World J Gastroenterol. 2015 Sep 28;21(36):10314-26. doi: 10.3748/wjg.v21.i36.10314.

DOI:10.3748/wjg.v21.i36.10314
PMID:26420958
原文链接:https://pmc.ncbi.nlm.nih.gov/articles/PMC4579878/
Abstract

Hepatocellular carcinoma (HCC), the predominant form of primary liver cancer, is the fifth most common cancer worldwide and the second leading cause of cancer-related death.

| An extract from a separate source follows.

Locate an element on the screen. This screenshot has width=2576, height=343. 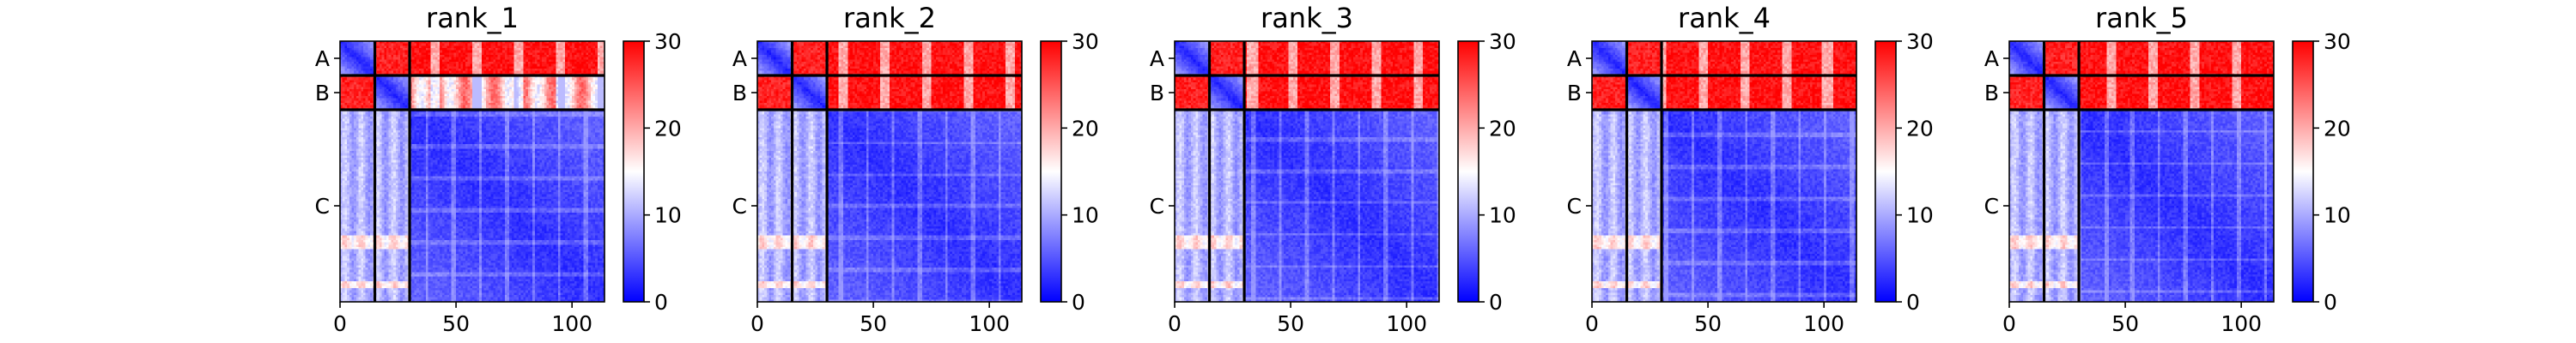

Despite the high incidence, treatment options remain limited for advanced HCC, and as a result prognosis continues to be poor. Current therapeutic options, surgery, chemotherapy and radiotherapy, have only modest efficacy. New treatment modalities to prolong survival and to minimize the risk of adverse response are desperately needed for patients with advanced HCC. Tumor immunotherapy is a promising, novel treatment strategy that may lead to improvements in both treatment-associated toxicity and outcome. The strategies have developed in part through genomic studies that have yielded candidate target molecules and in part through basic biology studies that have defined the pathways and cell types regulating immune response. Here, we summarize the various types of HCC immunotherapy and argue that the new-found field of HCC immunotherapy might provide critical advantages in the effort to improve prognosis of patients with advanced HCC. Already several immunotherapies, such as tumor-associated antigen therapy, immune checkpoint inhibitors and cell transfer immunotherapy, have demonstrated safety and feasibility in HCC patients. Unfortunately, immunotherapy currently has low efficacy in advanced stage HCC patients; overcoming this challenge will place immunotherapy at the forefront of HCC treatment, possibly in the near future.

摘要

肝细胞癌(HCC)是原发性肝癌的主要形式,是全球第五大常见癌症,也是癌症相关死亡的第二大主要原因。尽管发病率很高,但晚期HCC的治疗选择仍然有限,因此预后仍然很差。目前的治疗选择,手术、化疗和放疗,疗效都很一般。对于晚期HCC患者,迫切需要新的治疗方法来延长生存期并将不良反应风险降至最低。肿瘤免疫疗法是一种有前景的新型治疗策略,可能会改善治疗相关毒性和治疗结果。这些策略部分是通过产生候选靶分子的基因组研究发展而来,部分是通过定义调节免疫反应的途径和细胞类型的基础生物学研究发展而来。在这里,我们总结了HCC免疫疗法的各种类型,并认为新发现的HCC免疫疗法领域可能会在改善晚期HCC患者预后的努力中提供关键优势。已经有几种免疫疗法,如肿瘤相关抗原疗法、免疫检查点抑制剂和细胞转移免疫疗法,在HCC患者中证明了安全性和可行性。不幸的是,免疫疗法目前在晚期HCC患者中的疗效较低;克服这一挑战将使免疫疗法在不久的将来可能处于HCC治疗的前沿。